GIVEN DATA Start Marker
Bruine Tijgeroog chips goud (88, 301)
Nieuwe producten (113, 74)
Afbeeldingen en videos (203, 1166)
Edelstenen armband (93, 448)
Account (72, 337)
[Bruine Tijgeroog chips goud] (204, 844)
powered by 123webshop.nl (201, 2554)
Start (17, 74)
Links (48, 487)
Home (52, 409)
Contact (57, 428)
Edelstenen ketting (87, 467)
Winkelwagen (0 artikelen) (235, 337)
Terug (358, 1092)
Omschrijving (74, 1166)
GIVEN DATA End Marker
GIVEN DATA Start Marker
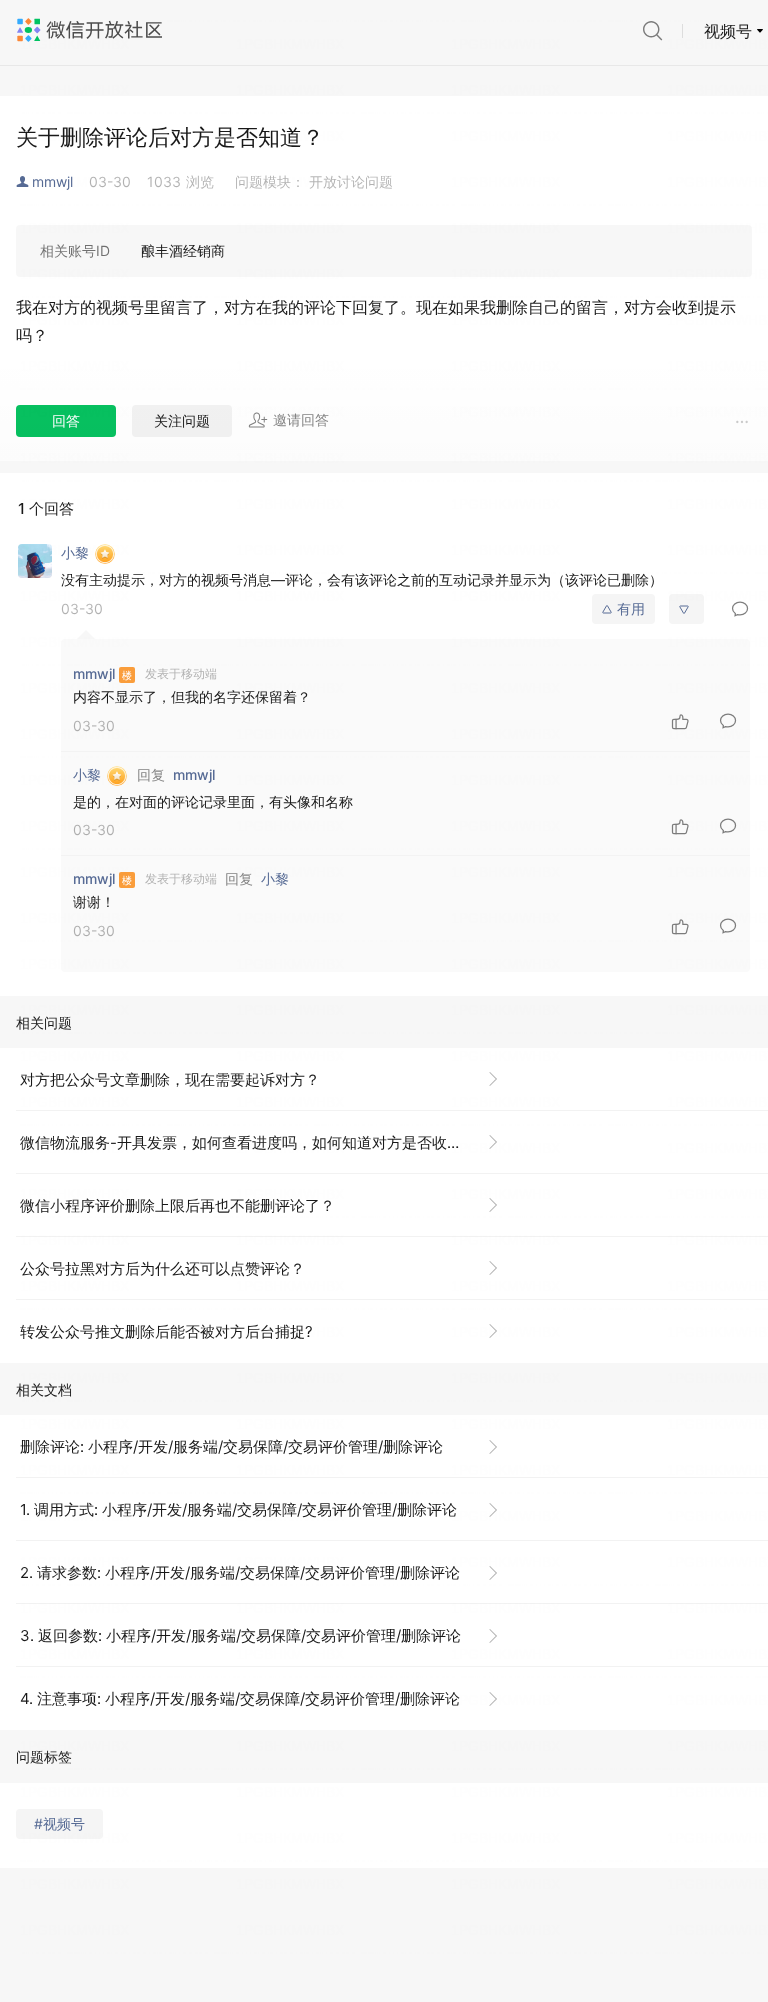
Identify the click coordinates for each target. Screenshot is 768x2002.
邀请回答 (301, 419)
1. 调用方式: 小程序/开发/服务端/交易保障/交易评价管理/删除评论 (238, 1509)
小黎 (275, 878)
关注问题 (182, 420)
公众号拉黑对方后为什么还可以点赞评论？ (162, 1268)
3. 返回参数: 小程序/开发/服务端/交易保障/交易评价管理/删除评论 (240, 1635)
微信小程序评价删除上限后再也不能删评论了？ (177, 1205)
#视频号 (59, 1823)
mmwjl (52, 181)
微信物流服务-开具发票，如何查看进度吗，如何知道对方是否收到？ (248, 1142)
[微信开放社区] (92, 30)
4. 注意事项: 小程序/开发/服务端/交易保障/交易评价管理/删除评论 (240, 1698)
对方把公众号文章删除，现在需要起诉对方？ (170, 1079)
GIVEN DATA End Marker
Using the records above, count the lines containing "交易保障". Give no words besides the number.

| ANSWER TO THIS TASK |
3